+++ Source text +++

Pseudogout: Timing of attacks and the cosmo–geophysical environment
J. Rovensky1, M. Mikulecky2
1Research Institute of Rheumatic Diseases, Piest'any; 2Department of Ergonomy and Biometrics, Institute of Preventive and Clinical Medicine, Bratislava; Slovak Republic
ABSTRACT
Objective
To search for a time parallelism between lunar and solar
rotation cycles and calendar dates of attacks of pseudogout -
chondrocalcinosis articularis (pyrophosphate arthropathy).
Methods
Seventy-four documented attacks with known calendar dates
of onset recorded in 16 patients of one family cluster between
1955 and 1995 were examined in this study. Their daily
frequencies during the given time span (chronogram) were
transformed into frequencies pertaining to separate days of the
corresponding cycle (plexogram).The latter data were processed by
the cosinor analysis to test the presence of a priori
supposed periodicities.
Results
The most pronounced time parallelism was found with the
Bartels solar rotation cycle, covering a period of 27 days. The
cosinor regression explained 95% of the total variance in the
data. The plexogram of the attacks displayed 4 clear peaks and 4
troughs. Besides the 27-day cycling, its 2nd, 3rd, 4th and 5th
harmonics, i.e. approximately 14-, 9-, 7- and 5–day rhythms
were also statistically significant. Some periodic changes were
also found during lunar cycles. The maximum frequency was
encountered shortly after the full moon and after the moon
perigee.

+++ Supplied material +++

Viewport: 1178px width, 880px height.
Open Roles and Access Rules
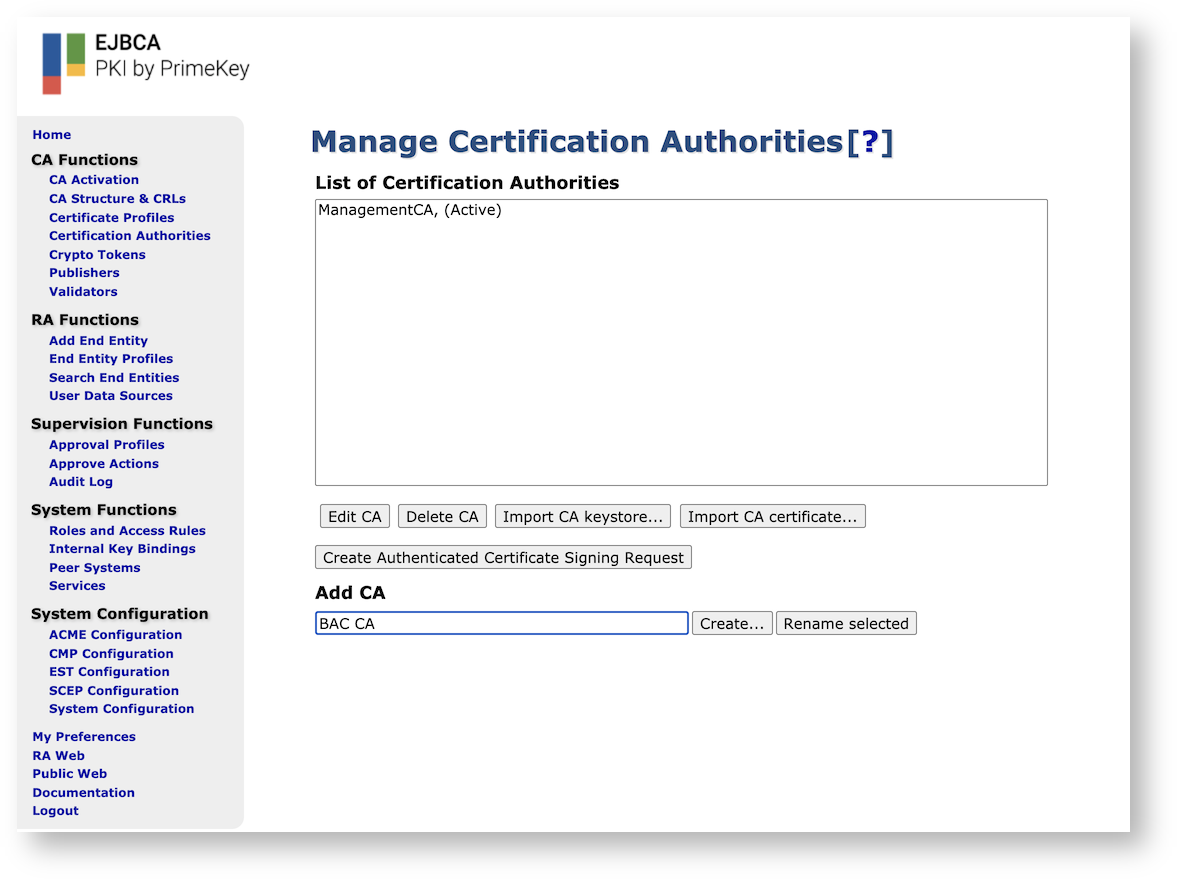tap(127, 530)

+++

> Exercise description: In the pseudogout abstract, which cycle showed the most pronounced time parallelism with the attacks?

> Solution for this exercise: The Bartels solar rotation cycle, covering a period of 27 days.